Excerpt provided ->
= = =

Home About USENIX Events Membership Publications Students
Security '03 Paper    [Security '03 Technical Program]

 

High Coverage Detection of Input-Related Security Faults

Eric Larson and Todd Austin

 

Advanced Computer Architecture Laboratory

University of Michigan

Ann Arbor, MI 48105

larsone@eecs.umich.edu, austin@eecs.umich.edu

 

Abstract

Improperly bounded program inputs present a major class of program defects. In secure applications, these bugs can be exploited by malicious users, allowing them to overwrite buff­ers and execute harmful code. In this paper, we present a high coverage dynamic technique for detecting software faults caused by improperly bounded program inputs. Our approach is novel in that it retains the advantages of dynamic bug detec­tion, scope and precision; while at the same time, relaxing the requirement that the user specify the input that exposes the bug. To implement our approach, inputs are shadowed by additional state that characterize the allowed bounds of input-derived variables. Program operations and decision points may alter the shadowed state associated with input variables. Potentially hazardous program sites, such as an array refer­ences and string functions, are checked against the entire range of values that the user might specify. The approach found several bugs including two high-risk security bugs in a recent version of OpenSSH.

1.  Introduction

Bugs in software can have a devastating effect in today’s world. Computer viruses can exploit software bugs in order to run malicious code or gain access to restricted data.  A highly visible and damaging example of this type of defect includes improperly bounded checks on network data. A common example of this class of defect is the buffer overflow. Input data is obtained from the network without checking to see if it will fit within a program buffer. Malicious users can exploit this bug by overwriting stack buffers in a way that overwrites the function return address to direct control to arbitrary code.

To prevent a buffer overflow exploit, it is necessary for the program to check input data to ensure it does not exceed the bounds of any buffer it may be used to reference. However, many programs either fail to check input data or check the data incorrectly. Such cases are often hard to find. For example, the code sequence in Figure 1 contains an off-by-one error. Such an error may be difficult to find if the programmer writing the code to check the reference is not aware that the index is incre­mented before it is referenced.

= = =

The data ->
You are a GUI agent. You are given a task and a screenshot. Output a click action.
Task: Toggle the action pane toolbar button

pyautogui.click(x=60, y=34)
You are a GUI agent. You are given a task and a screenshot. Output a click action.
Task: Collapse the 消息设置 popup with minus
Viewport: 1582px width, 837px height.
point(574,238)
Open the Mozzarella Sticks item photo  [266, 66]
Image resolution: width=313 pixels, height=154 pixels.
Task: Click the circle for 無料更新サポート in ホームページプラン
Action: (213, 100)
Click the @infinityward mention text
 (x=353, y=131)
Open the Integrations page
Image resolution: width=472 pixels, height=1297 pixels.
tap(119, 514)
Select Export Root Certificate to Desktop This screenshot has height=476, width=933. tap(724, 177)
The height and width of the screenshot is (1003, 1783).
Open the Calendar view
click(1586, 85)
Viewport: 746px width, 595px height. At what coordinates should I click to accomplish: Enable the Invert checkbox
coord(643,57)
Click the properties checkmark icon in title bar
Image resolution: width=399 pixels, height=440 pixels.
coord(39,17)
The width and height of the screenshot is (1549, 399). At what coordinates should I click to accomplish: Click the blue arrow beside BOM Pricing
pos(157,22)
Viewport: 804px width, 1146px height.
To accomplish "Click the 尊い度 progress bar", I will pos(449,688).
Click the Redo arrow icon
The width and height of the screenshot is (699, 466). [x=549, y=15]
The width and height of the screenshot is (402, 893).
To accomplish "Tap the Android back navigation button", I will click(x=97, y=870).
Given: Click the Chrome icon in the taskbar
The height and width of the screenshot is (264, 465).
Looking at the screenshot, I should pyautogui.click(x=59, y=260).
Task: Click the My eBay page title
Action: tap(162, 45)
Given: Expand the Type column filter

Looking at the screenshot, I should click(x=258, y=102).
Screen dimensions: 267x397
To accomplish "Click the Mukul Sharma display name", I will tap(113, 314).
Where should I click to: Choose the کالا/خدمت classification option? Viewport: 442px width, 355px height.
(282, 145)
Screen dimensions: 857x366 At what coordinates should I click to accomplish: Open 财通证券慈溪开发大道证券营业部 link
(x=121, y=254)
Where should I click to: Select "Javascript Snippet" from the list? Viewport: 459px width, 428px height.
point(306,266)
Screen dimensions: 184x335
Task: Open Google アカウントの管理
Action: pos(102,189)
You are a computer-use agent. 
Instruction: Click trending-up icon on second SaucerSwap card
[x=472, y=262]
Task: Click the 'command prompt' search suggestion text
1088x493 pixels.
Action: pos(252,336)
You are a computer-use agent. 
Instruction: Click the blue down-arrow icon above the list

= = =

Tasks to complete ->
1) In the paper on detecting input-related security faults, which program had two high-risk security bugs found by the approach?
2) Write the next part of the paper on detecting input-related security faults, starting after its last sentence.

Answers in order ->
1) A recent version of OpenSSH.

2)
 

 

 

 

 

 

5

6

unsigned int x;

int array[5];

scanf(“%d”, &x);

if (x > 4) fatal(“Index out of bounds”);

x++;

a = array[x];

Figure 1: Example of an array bounds error. This code segment will overflow the array if x is 4.

Another common source of security bugs is improper use of the string library functions in C. Since the functions provide no checking, the responsibility resides with the programmer. To complicate matters, there is little consistency on how the different string functions operate. For instance, the strcpy command always copies a null character but strncpy will not copy the null character unless one is present within the speci­fied limit. An example of a bug involving strings is shown in Figure 2. In this case, there is a check to filter out strings that are greater than 16 characters. However, the strlen com­mand does not count the null character. If the source string is exactly 16 characters (not including the null character), it will pass the check though it contains 17 characters, including the null character. As a result, the null character does not get cop­ied by the strncpy command, creating a potentially danger­ous strcpy because the source is not null terminated. This type of problem is difficult to catch during testing since it requires a source string of exactly 16 characters. Also, the bug may not manifest in an error in the output when such an input is presented; this is likely the case if the character after the temp array happens to be a null.

 

 

 

 

 

 

5

 

 

 

 

10

11

char *bad_string_copy(char *src)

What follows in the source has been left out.